Thursday, July 20

Looking back...

I went through some files of old story ideas (some from when I was 13), papers I wrote in college (just the ones I wrote for myself...I didn't bother with the ones I wrote for money, just threw those away), letters and cards I've kept...

There was an 8 page letter from my mother explaining how she was proud of me for moving out on my own at 17 even though it scared her and Dad to death. And how she was proud of me for going off to college 6 months later when I realized that I didn't have to do everything the hard way.

There was a letter in there from my grandmother...I'll never know why, but she explained a lot about her relationship with my grandfather (the dying one in Texas who left her & their 5 daughters to be with his mistress), and about her 2nd husband (they were married and divorced shortly before I was born) and how she was "old enough to know better," but that she was also lonely.

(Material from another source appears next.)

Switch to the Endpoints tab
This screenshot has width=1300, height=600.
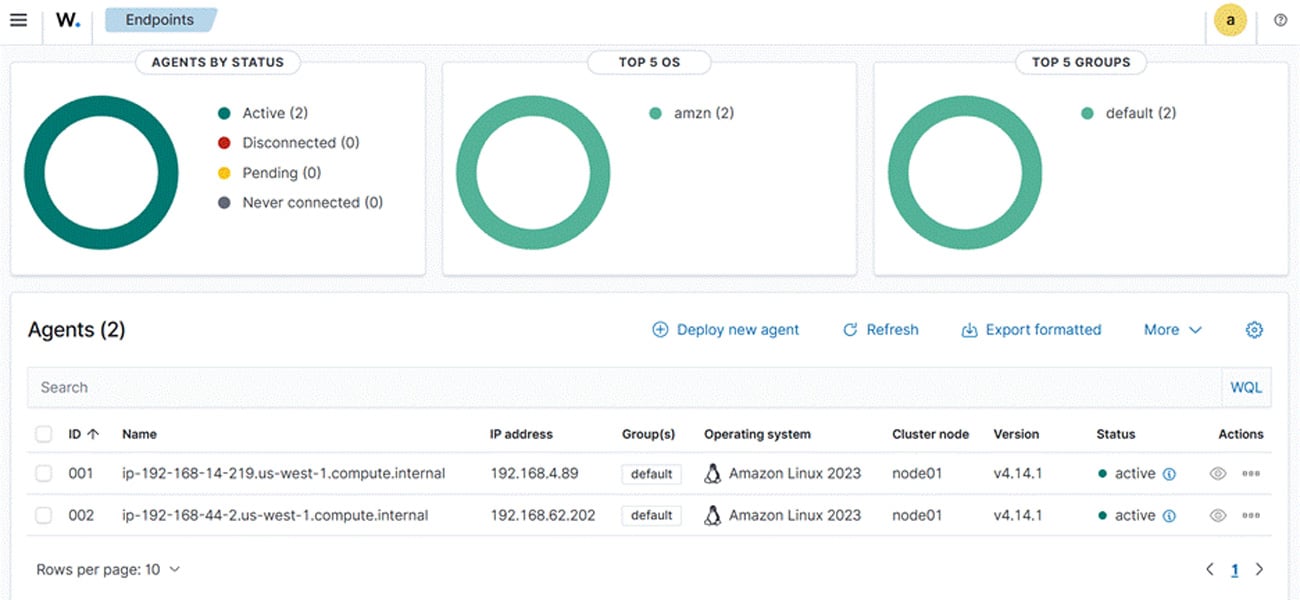pyautogui.click(x=160, y=19)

It was fun to go back and read some things I'd written in early high school, then watch how my ideas changed through high school and into college. I can't say they're any better now... :P

But it was...nice. And I was surprised to see just how some things haven't changed. How a lot of my ideas then had similar themes to my ideas now. I was a happy kid, a happy.moody.caring.tantrumthrowing.funloving.rebelious teenager, and I'm a generally happy adult (though I still have tantrums now & again :). But for some reason I've always written about unhappy people. I didn't remember doing so quite so young...but it makes me feel...better, I guess, about what I've been writing lately. For some reason I'm just not good at writing about happy, wonderful things.